## What you will do
Instruction for the data below: set down exactly the lines from the line with "Add OpenAPI接口文档 book with plus icon" to the line with "Focus the Author", inclusive, and no others.

## Materials provided
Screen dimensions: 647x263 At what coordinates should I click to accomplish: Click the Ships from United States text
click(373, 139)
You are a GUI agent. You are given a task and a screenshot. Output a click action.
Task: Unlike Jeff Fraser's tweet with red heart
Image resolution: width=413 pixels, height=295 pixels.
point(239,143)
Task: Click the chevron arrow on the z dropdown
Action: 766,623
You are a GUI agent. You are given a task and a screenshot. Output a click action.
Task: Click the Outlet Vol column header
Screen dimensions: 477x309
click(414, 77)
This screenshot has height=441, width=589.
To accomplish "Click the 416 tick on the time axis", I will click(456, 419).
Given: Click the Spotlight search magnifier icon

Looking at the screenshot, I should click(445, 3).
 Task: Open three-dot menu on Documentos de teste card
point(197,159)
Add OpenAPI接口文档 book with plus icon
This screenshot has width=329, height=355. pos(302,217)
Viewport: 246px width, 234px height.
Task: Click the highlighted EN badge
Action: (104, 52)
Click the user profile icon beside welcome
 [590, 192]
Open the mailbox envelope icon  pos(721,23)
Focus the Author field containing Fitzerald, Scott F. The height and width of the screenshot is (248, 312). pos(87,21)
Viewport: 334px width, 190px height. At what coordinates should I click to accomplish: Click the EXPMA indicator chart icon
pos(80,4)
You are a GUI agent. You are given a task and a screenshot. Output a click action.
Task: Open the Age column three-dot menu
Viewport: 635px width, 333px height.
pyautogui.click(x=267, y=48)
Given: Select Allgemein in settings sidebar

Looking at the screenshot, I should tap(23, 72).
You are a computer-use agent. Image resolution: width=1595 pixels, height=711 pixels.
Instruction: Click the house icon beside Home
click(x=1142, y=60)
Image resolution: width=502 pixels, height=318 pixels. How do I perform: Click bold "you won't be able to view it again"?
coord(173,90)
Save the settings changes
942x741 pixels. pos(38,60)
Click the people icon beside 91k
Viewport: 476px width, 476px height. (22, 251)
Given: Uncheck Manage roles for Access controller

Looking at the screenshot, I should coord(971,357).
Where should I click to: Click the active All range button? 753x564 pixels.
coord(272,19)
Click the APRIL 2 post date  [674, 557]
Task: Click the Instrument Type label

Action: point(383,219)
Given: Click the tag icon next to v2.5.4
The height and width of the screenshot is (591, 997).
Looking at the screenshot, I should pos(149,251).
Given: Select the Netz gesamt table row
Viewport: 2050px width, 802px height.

## Reply to the task
Add OpenAPI接口文档 book with plus icon
This screenshot has width=329, height=355. pos(302,217)
Viewport: 246px width, 234px height.
Task: Click the highlighted EN badge
Action: (104, 52)
Click the user profile icon beside welcome
 [590, 192]
Open the mailbox envelope icon  pos(721,23)
Focus the Author field containing Fitzerald, Scott F. The height and width of the screenshot is (248, 312). pos(87,21)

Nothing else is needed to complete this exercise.